Solingen Am Balkhauser Kotten herrscht Aufbruchstimmung

Solingen · Beim Grünkohltag konnten die neuen Kustoden Susanne Lentjes-Rubin und Martin Witte erste positive Bilanz ziehen.

Zufrieden nahm Hans Peter Heyden den prall gefüllten Teller mit an seinen Platz im Freien: "Dafür bin ich eigentlich hergekommen", sagte der gelernte Scherenschleifer und ließ sich den Grünkohl mit Pferdewurst schmecken. "So etwas gab es bei den Schleifern früher ständig", erklärte der Gast im Balkhauser Kotten. Das Kuratorium und die Kustoden des Schleifermuseums an der Wupper hatten gestern - wie jedes Jahr am ersten Sonntag im November - zum Grünkohltag eingeladen. Bei prächtigem Wetter warteten 350 Liter des herzhaften Gerichts, zubereitet von Gastronom Andreas Buchholz, auf die hungrigen Mägen der Besucher.

Zudem verkauften die Betreiber der rund 500 Jahre alten Anlage Messer des Herstellers Güde mit dem Logo des Kottens. Einmal pro Stunde schlossen sich die Gäste den kostenlosen Führungen durch das historische Fachwerkhaus an und bannten Mühlrad und Schleifstein auf Fotos. Der Künstler Heinz-Peter Knoop, der als Kustos zwischen 1982 und 2004 den Kotten mit Ehefrau Anneli bewohnt hatte, erklärte dabei die Arbeitsweise der Schleifer, beschrieb ihre Aufgabenverteilung mit den Lieferfrauen und brachte den aufmerksamen Zuhörern die Entwicklung des Handwerks im Zuge der Industrialisierung und Technisierung näher. "Ich habe das alles voll elektrisch gelernt", erzählte Hans Peter Heyden, der dem Beruf des Scherenschleifers besonders wegen seiner körperlichen Strapazen den Rücken gekehrt hatte. "Aber ich kenne natürlich noch viele Leute, die in dem Bereich arbeiten", verriet der Besucher.

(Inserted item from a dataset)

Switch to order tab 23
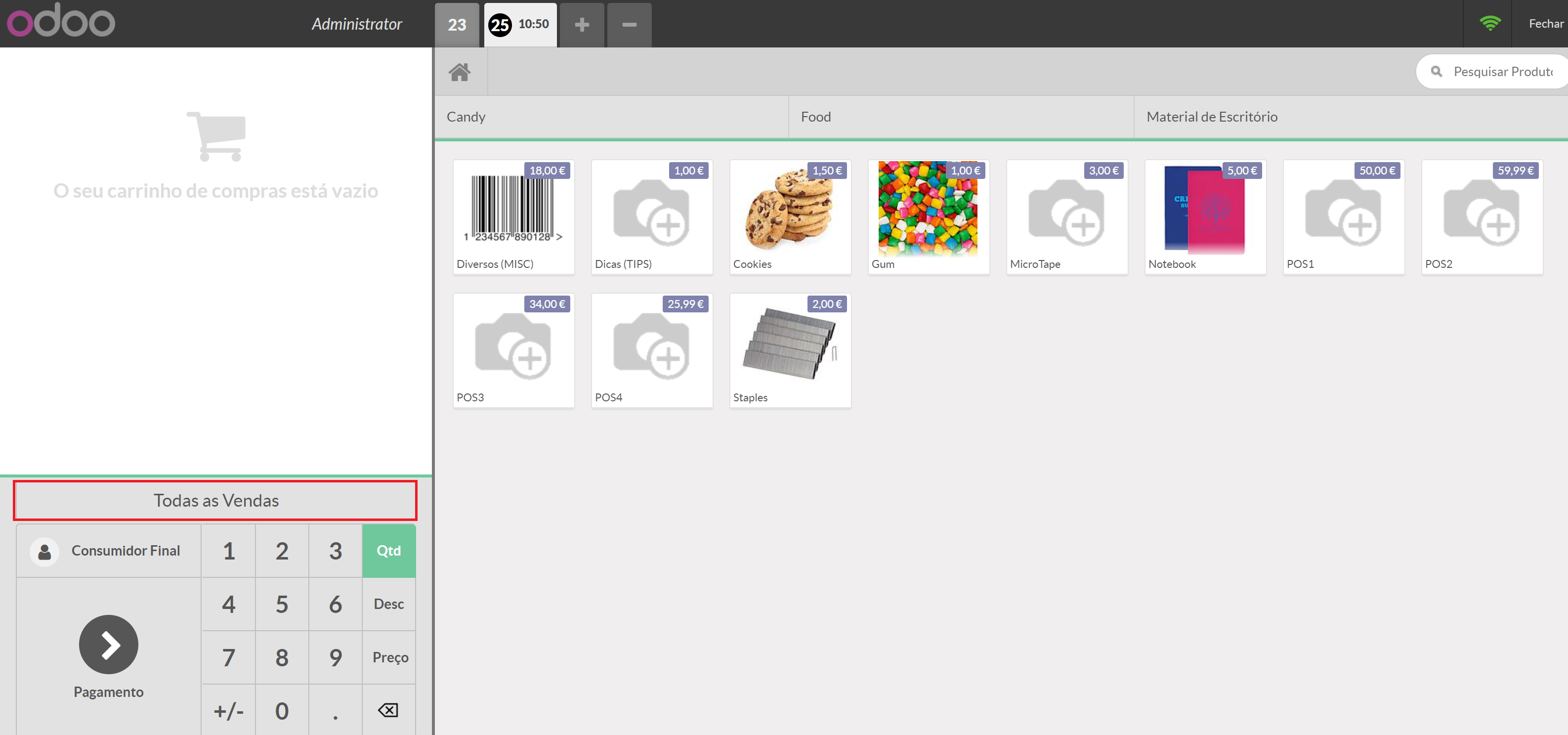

Erstmals fand der Balkhauser Grünkohltag unter der Federführung der neuen Kustoden Martin Witte (44) und Susanne Lentjes-Rubin (47) statt. Seit dem 1. September lenken der Bühnenmeister und die Gästebetreuerin am Solinger Theater Hand in Hand mit dem Kuratorium die Geschicke der altehrwürdigen Anlage. Und nachdem der Abschied von den früheren Museumshütern Margret und Engelbert Schmitz mit Streitereien über verkaufte Messer und einer - letztlich abgewiesenen - Klage wegen vermeintlich ausstehender Löhne einhergegangen war, herrscht derzeit Aufbruchstimmung am Kotten.

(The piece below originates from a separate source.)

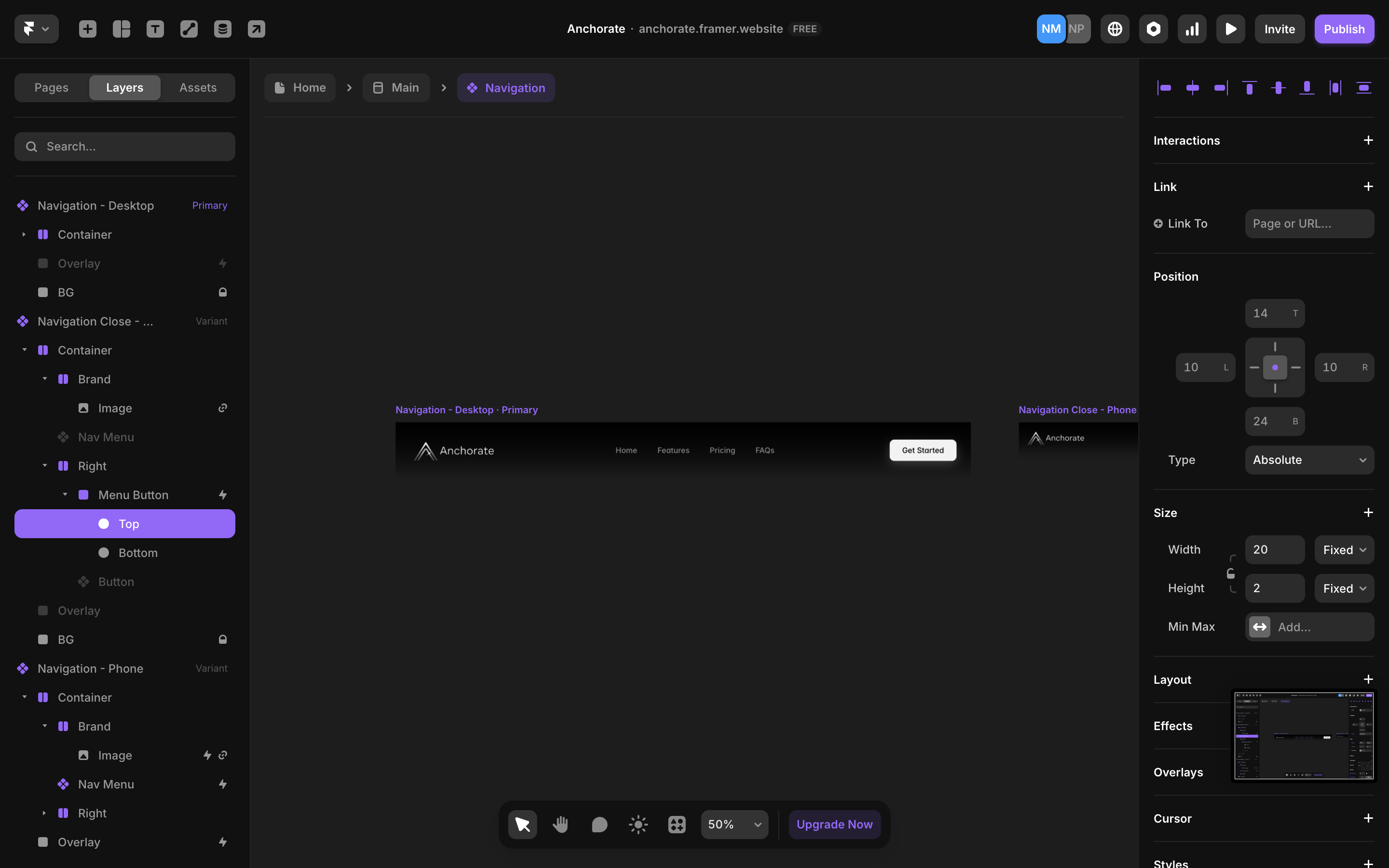The height and width of the screenshot is (868, 1389).
Task: Open the site analytics bar chart icon
Action: (x=1192, y=29)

"Wir haben ein wunderbares Team und bekommen sehr viel Unterstützung", schwärmte Martin Witte, der auch einen persönlichen Bezug zum Schleiferhandwerk hat: "Mein Großvater hatte einen Kotten in Merscheid und stellte medizinische Instrumente her", erzählte der Ur-Solinger und hob seine Verbundenheit mit der Bergischen Industriekultur hervor: "Solange der Zusatz Klingenstadt auf den Ortseingangsschildern steht, muss man sich dafür einsetzen, dass so eine Einrichtung erhalten bleibt."